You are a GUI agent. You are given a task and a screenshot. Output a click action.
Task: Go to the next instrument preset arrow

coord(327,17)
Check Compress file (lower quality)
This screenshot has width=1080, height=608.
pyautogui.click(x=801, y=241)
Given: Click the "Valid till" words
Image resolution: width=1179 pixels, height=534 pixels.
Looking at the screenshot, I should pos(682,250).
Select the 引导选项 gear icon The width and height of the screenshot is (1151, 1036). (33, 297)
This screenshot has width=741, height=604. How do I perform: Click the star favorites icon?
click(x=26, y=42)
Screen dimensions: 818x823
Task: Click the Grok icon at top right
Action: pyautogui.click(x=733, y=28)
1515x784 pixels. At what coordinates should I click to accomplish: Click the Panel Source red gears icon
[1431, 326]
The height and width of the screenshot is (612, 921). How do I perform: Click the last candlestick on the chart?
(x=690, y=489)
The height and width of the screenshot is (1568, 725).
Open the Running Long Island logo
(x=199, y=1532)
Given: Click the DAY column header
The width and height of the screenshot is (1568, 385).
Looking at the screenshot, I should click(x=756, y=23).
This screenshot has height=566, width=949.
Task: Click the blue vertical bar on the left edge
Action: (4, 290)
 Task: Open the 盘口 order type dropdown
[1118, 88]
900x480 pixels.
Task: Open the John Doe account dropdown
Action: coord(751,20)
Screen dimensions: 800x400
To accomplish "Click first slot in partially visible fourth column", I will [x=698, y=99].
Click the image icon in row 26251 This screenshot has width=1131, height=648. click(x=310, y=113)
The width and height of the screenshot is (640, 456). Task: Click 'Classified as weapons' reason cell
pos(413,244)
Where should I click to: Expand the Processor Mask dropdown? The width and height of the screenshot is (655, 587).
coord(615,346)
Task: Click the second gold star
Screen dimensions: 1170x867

========

■ **TASK INSTRUCTIONS**
Write out the lines above exactly, but only from the one containing "Where should I" through the last one.

■ **COMPLETED EXERCISE**
Where should I click to: Expand the Processor Mask dropdown? The width and height of the screenshot is (655, 587).
coord(615,346)
Task: Click the second gold star
Screen dimensions: 1170x867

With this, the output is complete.